> _HOW TO COMPLETE THIS TASK_
The whole listing is to be transcribed exactly as it stands.
-*-*-
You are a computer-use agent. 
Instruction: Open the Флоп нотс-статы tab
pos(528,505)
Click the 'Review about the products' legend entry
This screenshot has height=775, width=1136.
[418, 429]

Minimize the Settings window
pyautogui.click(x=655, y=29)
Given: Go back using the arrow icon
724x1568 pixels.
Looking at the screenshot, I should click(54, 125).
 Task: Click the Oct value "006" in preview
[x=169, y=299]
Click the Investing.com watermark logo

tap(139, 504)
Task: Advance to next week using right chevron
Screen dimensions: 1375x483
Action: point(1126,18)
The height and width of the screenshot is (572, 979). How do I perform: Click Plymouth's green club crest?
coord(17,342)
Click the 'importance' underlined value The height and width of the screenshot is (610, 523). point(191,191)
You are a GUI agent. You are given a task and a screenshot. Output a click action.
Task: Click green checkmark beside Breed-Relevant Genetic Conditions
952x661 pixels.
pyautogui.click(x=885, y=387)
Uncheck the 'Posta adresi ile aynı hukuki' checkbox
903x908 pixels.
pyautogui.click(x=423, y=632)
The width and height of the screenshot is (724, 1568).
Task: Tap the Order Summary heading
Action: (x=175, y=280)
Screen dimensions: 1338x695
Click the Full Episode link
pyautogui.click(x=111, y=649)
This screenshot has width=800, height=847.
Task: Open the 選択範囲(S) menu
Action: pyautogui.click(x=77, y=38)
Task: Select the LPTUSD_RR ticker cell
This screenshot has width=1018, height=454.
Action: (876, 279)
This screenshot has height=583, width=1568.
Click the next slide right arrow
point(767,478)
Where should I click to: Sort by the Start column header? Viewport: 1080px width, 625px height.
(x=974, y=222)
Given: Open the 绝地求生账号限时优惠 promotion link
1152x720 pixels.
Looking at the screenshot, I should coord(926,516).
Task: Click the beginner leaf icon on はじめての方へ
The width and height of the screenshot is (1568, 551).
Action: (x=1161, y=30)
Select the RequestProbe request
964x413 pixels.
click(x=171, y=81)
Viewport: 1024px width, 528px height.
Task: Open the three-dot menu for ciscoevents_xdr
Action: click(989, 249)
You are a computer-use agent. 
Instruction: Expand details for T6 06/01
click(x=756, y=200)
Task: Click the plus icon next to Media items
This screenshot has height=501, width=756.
-*-*-
> _SOLUTION FOR THIS EXERCISE_
You are a computer-use agent. 
Instruction: Open the Флоп нотс-статы tab
pos(528,505)
Click the 'Review about the products' legend entry
This screenshot has height=775, width=1136.
[418, 429]

Minimize the Settings window
pyautogui.click(x=655, y=29)
Given: Go back using the arrow icon
724x1568 pixels.
Looking at the screenshot, I should click(54, 125).
 Task: Click the Oct value "006" in preview
[x=169, y=299]
Click the Investing.com watermark logo

tap(139, 504)
Task: Advance to next week using right chevron
Screen dimensions: 1375x483
Action: point(1126,18)
The height and width of the screenshot is (572, 979). How do I perform: Click Plymouth's green club crest?
coord(17,342)
Click the 'importance' underlined value The height and width of the screenshot is (610, 523). point(191,191)
You are a GUI agent. You are given a task and a screenshot. Output a click action.
Task: Click green checkmark beside Breed-Relevant Genetic Conditions
952x661 pixels.
pyautogui.click(x=885, y=387)
Uncheck the 'Posta adresi ile aynı hukuki' checkbox
903x908 pixels.
pyautogui.click(x=423, y=632)
The width and height of the screenshot is (724, 1568).
Task: Tap the Order Summary heading
Action: (x=175, y=280)
Screen dimensions: 1338x695
Click the Full Episode link
pyautogui.click(x=111, y=649)
This screenshot has width=800, height=847.
Task: Open the 選択範囲(S) menu
Action: pyautogui.click(x=77, y=38)
Task: Select the LPTUSD_RR ticker cell
This screenshot has width=1018, height=454.
Action: (876, 279)
This screenshot has height=583, width=1568.
Click the next slide right arrow
point(767,478)
Where should I click to: Sort by the Start column header? Viewport: 1080px width, 625px height.
(x=974, y=222)
Given: Open the 绝地求生账号限时优惠 promotion link
1152x720 pixels.
Looking at the screenshot, I should coord(926,516).
Task: Click the beginner leaf icon on はじめての方へ
The width and height of the screenshot is (1568, 551).
Action: (x=1161, y=30)
Select the RequestProbe request
964x413 pixels.
click(x=171, y=81)
Viewport: 1024px width, 528px height.
Task: Open the three-dot menu for ciscoevents_xdr
Action: click(989, 249)
You are a computer-use agent. 
Instruction: Expand details for T6 06/01
click(x=756, y=200)
Task: Click the plus icon next to Media items
This screenshot has height=501, width=756.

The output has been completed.